I have spent the first 20 years of my career doing predictive analytics in scientific fields followed by 10 years of business analytics of various types. It was only after a quarter-century of serious number crunching did these concepts begin to materialize in my brain. This development was partially a function of me needing to gain the experiences needed to form the insights. The insights were also only possible after some new generation software tools were developed. I hope that I can explain my insights and beliefs in this article so that I can help others see what I now understand and enjoy.



My friend Melinda gave this to me the other day as a gift. I really liked it because it reminds me of why I love to write about data analytics and why I love doing my job.

Background

Writing an article like this doesn’t just happen over night. It takes a few decades of diligent and dedicated work experience and continuous learning to formulate the concepts included within. It also helps if your experience spans across multiple types of quantitative disciplines.

I learned the fundamentals of data and how to work with data a long time ago as a student and then as a computational scientist. Working with data is now as natural as taking a breath of air. Eventually, if you work enough years and are exposed to a wide variety of problems, data simply becomes a part of your vocabulary and working with it becomes automatic.
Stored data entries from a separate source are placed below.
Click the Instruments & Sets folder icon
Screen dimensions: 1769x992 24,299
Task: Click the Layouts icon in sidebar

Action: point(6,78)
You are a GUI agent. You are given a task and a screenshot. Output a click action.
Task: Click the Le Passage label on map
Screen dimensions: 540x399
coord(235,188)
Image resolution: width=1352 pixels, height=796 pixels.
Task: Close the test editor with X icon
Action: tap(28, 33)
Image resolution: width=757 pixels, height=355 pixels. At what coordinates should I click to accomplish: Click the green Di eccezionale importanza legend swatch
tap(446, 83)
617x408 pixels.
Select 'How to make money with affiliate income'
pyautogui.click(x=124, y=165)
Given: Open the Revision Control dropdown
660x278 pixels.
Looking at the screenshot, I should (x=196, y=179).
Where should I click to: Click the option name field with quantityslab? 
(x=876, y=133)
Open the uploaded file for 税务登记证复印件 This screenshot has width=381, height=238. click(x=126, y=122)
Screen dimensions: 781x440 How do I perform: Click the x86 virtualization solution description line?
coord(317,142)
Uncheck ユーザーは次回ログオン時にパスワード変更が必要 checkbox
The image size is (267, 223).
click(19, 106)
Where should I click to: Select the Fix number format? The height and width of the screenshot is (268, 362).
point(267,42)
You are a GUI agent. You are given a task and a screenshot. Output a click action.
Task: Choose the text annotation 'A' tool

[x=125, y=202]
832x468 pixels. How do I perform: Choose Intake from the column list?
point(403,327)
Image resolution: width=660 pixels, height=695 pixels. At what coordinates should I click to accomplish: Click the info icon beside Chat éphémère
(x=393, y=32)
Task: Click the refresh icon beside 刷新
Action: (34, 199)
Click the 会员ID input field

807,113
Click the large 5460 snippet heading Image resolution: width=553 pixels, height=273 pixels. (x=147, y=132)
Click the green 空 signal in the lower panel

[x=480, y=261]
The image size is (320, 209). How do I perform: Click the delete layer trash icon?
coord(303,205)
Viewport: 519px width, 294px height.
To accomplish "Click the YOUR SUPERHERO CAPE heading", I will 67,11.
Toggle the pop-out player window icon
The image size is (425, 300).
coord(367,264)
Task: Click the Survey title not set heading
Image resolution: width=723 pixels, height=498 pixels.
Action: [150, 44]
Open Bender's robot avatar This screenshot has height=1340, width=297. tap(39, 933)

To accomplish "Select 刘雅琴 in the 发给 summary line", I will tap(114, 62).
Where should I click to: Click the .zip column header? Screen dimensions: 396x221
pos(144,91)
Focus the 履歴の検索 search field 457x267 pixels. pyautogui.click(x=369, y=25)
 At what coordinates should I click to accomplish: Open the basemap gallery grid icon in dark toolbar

I now believe we are moving into a time where data has now become a part of our “language of life.” To more completely understand what I mean by that statement, you need to wait until I finish another article that I have been writing for the past couple of months. The title of that piece will be a shortened version of this quote:



The article I have been writing for a couple of months on this topic originally popped into my head, completely written. Completing it has been a challenge however, but I hope it will be worth the effort when it is done.

Since I believe that data is now an emerging form of language, we need to teach that language to our quantitative workers. If they can’t speak the language of data, they cannot achieve sufficient data comprehension. This matters a lot because we need people that can quickly achieve data comprehension on a consistent basis, and I want these workers to do it in a much shorter time than it took me to accomplish.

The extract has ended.